REQUIRED ACTION:
Would you write out the lines from the one containing "More Menus [menuitem] (900, 84)" to the end of the records below, exactly and in full, please?

AVAILABLE DATA:
──────────

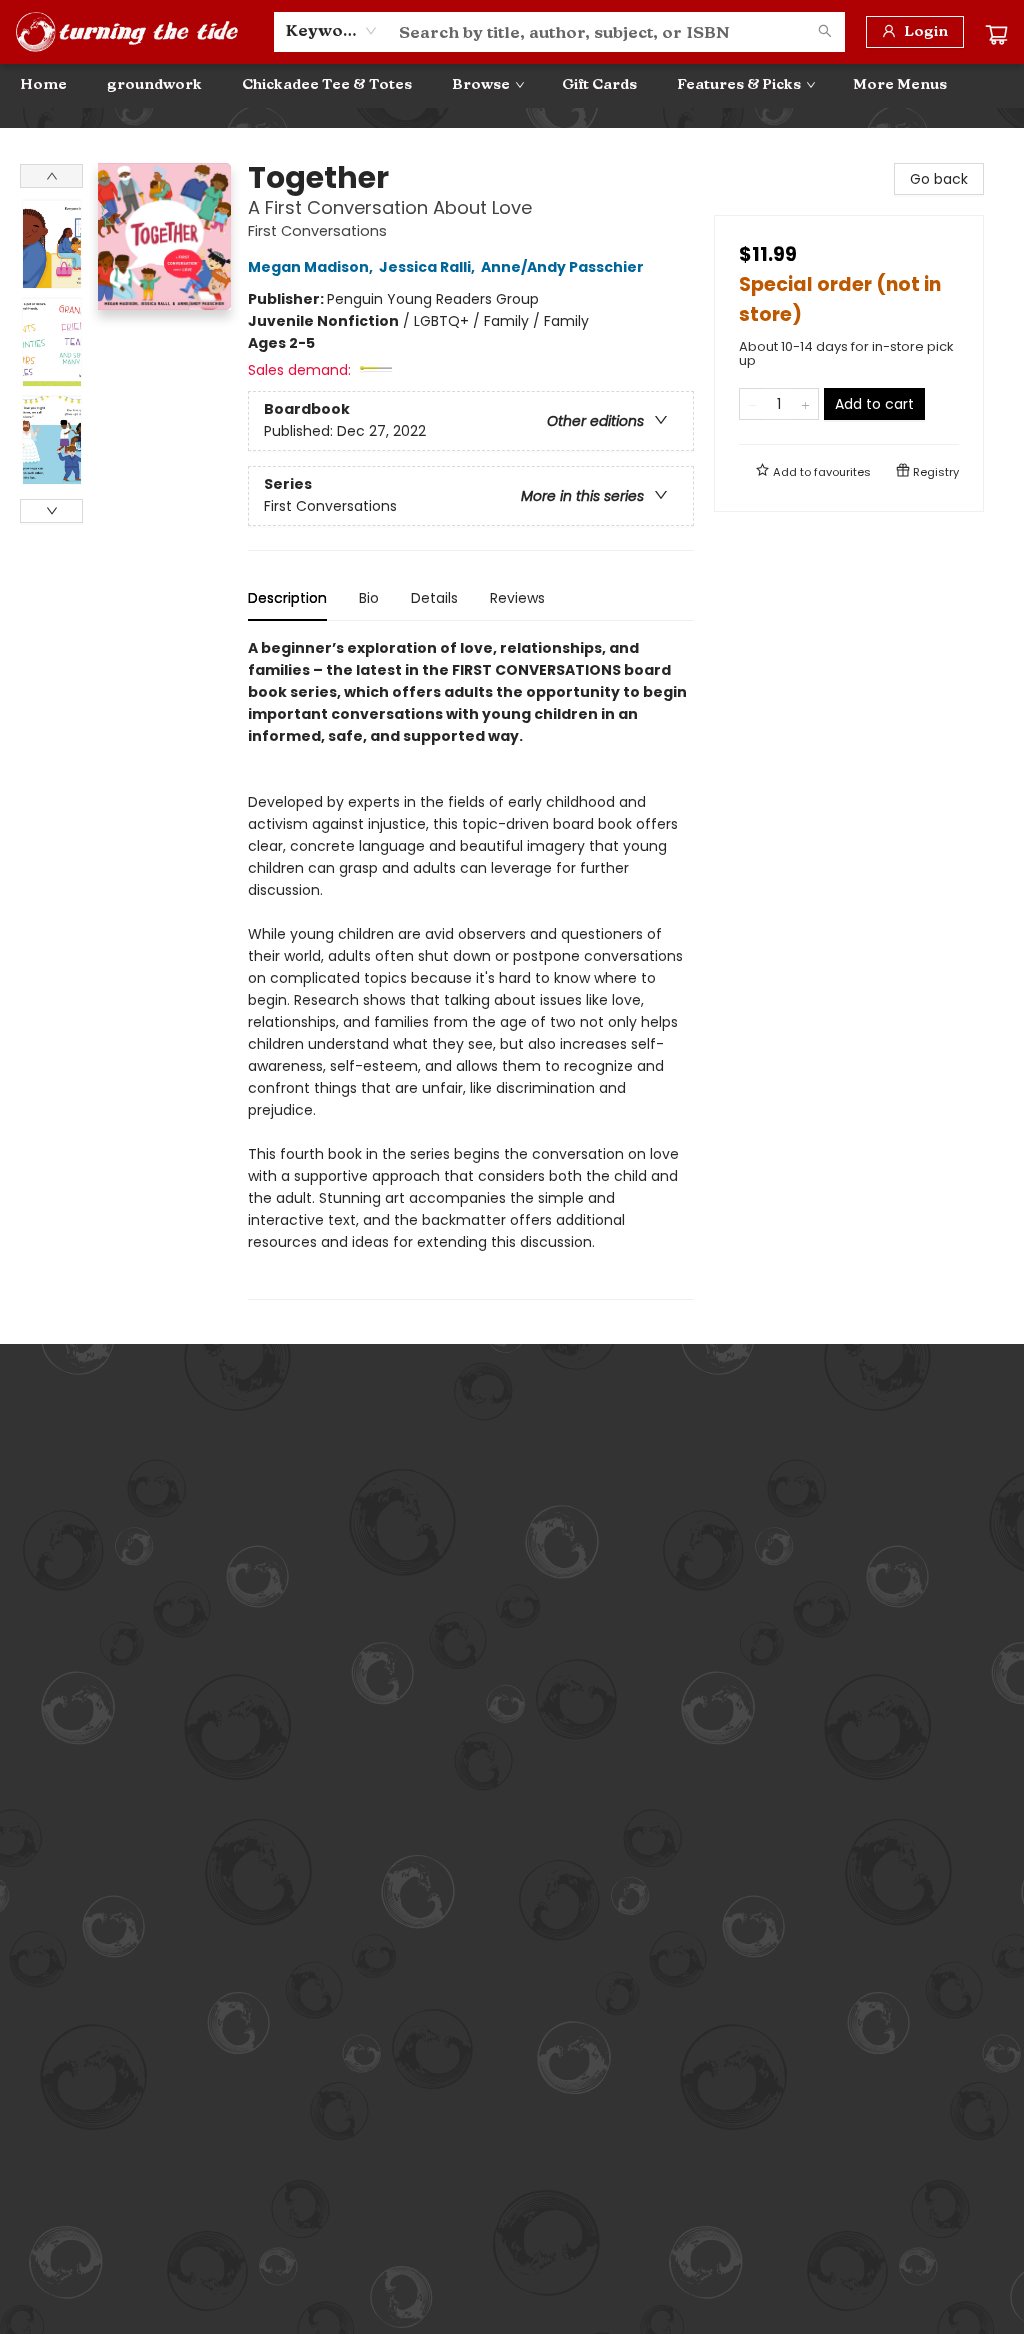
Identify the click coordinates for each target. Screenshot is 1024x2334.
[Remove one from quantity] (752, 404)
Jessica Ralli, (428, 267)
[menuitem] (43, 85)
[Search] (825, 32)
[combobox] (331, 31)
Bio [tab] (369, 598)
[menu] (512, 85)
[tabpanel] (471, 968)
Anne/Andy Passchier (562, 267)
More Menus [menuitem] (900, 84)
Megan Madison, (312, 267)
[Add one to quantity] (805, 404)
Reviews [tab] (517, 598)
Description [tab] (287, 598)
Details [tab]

──────────

EXERCISE ANSWER:
More Menus [menuitem] (900, 84)
Megan Madison, (312, 267)
[Add one to quantity] (805, 404)
Reviews [tab] (517, 598)
Description [tab] (287, 598)
Details [tab]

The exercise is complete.